→ What the task requires:
Your task is to filter the entries and copy every line containing the string "badge".

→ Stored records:
-- Opening Marker --
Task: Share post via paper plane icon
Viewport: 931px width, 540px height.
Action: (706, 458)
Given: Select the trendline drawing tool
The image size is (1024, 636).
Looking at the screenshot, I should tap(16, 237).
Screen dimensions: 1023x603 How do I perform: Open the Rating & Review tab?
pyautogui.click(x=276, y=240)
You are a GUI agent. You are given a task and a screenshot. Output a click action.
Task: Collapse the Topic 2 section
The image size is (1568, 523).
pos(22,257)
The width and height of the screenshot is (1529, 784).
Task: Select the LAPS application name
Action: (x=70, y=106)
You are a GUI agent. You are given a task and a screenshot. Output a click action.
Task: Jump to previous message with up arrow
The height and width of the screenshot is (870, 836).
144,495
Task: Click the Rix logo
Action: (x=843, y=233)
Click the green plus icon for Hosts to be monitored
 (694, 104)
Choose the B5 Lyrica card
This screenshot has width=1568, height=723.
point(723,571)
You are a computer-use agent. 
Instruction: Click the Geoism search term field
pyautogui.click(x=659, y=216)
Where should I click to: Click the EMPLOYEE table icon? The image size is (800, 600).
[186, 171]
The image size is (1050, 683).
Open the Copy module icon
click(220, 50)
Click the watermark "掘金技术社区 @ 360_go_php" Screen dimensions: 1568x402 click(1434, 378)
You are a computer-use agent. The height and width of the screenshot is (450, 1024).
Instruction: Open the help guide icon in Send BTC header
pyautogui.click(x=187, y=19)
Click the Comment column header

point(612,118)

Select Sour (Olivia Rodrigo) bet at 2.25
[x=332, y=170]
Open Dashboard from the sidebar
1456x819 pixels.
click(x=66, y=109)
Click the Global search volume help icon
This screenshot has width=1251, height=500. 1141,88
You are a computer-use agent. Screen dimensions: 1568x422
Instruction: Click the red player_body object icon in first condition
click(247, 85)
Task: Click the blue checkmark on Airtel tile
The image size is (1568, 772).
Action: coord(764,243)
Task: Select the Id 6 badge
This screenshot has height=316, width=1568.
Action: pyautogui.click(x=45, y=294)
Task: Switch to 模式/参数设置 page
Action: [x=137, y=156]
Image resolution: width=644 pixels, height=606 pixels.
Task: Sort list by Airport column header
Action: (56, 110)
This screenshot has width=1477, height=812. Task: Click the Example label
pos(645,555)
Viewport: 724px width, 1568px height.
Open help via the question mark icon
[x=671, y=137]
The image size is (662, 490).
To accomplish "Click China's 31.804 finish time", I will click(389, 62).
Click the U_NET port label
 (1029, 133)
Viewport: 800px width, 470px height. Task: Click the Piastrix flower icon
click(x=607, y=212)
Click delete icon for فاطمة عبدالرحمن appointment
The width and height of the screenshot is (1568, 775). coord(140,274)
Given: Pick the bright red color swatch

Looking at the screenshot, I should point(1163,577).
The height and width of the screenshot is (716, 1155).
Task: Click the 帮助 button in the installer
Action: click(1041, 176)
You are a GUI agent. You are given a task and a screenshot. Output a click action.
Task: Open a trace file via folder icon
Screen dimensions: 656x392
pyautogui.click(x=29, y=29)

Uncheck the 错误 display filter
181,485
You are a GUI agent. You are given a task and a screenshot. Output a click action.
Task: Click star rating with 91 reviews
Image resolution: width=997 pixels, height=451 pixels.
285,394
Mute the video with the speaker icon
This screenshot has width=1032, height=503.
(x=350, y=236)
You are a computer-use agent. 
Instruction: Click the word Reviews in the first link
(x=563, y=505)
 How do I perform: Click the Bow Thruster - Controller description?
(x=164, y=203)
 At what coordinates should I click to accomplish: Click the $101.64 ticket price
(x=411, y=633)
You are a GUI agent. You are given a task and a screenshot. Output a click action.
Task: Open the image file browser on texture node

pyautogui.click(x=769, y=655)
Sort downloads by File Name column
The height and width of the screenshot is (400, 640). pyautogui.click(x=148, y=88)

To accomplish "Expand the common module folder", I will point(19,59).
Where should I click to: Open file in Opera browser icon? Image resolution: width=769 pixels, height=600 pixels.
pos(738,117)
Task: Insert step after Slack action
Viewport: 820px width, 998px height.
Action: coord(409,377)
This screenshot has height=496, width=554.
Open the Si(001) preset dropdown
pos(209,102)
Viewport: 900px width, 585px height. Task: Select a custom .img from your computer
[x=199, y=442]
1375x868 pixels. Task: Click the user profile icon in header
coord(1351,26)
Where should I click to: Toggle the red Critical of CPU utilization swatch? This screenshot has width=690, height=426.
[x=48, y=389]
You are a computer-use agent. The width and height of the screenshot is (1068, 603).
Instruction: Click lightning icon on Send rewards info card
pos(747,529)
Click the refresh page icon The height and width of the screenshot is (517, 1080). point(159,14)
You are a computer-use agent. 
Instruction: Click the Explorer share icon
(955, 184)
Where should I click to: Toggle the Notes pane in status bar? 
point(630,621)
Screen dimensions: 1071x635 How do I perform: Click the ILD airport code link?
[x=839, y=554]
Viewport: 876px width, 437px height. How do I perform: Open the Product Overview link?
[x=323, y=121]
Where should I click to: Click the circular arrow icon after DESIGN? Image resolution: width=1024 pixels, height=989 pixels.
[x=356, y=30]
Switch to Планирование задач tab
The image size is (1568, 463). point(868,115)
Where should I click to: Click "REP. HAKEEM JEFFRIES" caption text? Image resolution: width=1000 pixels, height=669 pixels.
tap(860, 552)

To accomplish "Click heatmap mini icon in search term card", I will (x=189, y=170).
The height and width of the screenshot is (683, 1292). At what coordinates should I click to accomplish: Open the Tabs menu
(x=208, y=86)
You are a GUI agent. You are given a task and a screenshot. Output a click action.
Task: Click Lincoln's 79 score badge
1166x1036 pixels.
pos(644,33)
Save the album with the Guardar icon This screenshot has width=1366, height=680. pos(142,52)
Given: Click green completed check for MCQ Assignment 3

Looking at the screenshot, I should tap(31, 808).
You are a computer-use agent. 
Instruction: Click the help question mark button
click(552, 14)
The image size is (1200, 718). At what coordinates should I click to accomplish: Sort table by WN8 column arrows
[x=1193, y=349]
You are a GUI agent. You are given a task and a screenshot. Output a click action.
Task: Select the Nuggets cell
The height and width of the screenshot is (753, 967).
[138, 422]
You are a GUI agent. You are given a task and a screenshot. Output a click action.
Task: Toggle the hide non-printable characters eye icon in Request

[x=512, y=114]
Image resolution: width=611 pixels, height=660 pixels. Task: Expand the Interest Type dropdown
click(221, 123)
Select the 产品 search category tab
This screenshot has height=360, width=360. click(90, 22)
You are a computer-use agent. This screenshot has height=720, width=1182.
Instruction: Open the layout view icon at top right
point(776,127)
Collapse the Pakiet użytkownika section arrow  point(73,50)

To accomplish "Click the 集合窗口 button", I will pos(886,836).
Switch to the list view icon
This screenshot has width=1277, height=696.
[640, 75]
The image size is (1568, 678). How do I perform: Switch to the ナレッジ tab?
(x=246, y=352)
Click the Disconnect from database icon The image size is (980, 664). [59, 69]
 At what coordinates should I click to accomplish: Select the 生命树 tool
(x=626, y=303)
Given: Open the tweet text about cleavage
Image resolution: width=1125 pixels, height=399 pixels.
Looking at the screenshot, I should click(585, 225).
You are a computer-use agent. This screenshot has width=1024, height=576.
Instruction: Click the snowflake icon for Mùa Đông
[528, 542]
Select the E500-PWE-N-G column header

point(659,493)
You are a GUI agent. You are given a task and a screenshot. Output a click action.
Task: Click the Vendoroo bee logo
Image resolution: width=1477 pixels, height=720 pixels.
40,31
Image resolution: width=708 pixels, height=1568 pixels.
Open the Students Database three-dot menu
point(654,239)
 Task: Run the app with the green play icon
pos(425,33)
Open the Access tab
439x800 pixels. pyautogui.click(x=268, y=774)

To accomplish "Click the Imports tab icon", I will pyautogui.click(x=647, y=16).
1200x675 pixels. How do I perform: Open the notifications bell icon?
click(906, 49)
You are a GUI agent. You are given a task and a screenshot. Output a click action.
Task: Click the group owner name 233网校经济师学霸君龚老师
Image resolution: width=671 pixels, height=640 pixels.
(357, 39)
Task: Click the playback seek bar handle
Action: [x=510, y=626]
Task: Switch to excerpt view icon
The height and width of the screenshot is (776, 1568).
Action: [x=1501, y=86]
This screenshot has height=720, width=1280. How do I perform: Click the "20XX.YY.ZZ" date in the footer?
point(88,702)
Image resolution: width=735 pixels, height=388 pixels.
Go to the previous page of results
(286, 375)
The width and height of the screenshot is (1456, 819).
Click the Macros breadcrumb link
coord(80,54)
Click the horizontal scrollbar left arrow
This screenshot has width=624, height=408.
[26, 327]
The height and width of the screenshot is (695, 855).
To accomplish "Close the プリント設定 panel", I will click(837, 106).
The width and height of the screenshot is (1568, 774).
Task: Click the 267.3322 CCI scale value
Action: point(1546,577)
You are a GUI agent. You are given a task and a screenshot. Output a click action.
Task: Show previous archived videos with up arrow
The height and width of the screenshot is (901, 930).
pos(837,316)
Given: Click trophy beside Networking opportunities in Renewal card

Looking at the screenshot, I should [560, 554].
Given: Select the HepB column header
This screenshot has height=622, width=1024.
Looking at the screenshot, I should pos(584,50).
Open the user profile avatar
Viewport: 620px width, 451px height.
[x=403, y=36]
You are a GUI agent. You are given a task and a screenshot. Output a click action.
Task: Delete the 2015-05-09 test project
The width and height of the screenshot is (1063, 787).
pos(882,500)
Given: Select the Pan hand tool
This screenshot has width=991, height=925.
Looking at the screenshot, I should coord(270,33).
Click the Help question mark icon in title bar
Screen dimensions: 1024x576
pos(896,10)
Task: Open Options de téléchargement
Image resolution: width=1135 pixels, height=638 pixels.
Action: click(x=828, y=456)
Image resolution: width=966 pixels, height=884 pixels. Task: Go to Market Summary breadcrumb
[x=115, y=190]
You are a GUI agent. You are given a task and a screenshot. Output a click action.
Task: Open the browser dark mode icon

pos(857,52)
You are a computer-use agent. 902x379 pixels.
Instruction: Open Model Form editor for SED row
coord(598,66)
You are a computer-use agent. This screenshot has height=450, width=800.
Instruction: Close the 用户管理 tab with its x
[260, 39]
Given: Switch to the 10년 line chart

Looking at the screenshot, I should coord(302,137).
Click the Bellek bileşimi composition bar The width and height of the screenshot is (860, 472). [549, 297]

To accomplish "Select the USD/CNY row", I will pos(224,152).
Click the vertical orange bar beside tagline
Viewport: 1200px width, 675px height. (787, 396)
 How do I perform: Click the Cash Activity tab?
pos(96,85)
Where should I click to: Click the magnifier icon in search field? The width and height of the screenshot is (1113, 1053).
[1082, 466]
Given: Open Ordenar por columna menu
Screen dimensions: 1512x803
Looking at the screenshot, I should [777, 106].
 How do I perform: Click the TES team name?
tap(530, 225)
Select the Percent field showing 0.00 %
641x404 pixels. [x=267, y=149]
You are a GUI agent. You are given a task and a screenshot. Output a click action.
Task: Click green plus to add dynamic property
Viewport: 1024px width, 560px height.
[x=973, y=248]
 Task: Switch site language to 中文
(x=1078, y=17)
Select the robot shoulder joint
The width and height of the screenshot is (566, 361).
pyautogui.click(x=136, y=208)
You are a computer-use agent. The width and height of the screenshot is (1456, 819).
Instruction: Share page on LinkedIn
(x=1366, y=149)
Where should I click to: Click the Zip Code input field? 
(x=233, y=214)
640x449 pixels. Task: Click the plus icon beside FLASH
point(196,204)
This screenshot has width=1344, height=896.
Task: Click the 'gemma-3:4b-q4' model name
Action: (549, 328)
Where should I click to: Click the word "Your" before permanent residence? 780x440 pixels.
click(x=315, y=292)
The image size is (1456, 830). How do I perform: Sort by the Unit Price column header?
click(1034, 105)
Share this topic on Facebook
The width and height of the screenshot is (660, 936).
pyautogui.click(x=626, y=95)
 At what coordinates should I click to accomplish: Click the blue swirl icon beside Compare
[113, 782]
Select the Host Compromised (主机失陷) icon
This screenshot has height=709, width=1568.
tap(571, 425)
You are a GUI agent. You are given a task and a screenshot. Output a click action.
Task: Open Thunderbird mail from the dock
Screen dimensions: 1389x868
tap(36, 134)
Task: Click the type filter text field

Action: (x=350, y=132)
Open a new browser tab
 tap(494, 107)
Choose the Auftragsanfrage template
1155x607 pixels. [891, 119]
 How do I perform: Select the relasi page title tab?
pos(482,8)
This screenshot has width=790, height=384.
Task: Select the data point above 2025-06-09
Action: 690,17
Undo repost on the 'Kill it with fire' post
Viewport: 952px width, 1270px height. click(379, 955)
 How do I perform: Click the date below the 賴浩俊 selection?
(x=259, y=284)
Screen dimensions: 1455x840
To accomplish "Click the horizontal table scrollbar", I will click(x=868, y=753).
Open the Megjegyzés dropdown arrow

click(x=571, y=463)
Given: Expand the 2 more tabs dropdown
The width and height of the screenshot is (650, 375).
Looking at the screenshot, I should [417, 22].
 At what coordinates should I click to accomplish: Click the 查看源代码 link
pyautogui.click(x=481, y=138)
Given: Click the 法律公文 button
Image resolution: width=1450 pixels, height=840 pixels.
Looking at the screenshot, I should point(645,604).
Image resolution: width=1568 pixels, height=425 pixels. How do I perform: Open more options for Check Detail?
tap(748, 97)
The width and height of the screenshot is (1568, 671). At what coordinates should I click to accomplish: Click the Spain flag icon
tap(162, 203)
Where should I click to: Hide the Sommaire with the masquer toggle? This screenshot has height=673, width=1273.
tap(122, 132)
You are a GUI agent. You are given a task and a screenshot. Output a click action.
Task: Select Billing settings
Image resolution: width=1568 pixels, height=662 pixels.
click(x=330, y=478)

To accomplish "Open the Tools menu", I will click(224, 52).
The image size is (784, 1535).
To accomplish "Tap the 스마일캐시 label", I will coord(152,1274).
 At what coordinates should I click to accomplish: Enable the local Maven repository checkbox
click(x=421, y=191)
-- Closing Marker --
→ Output for this task:
Task: Select the Id 6 badge
Task: Click Lincoln's 79 score badge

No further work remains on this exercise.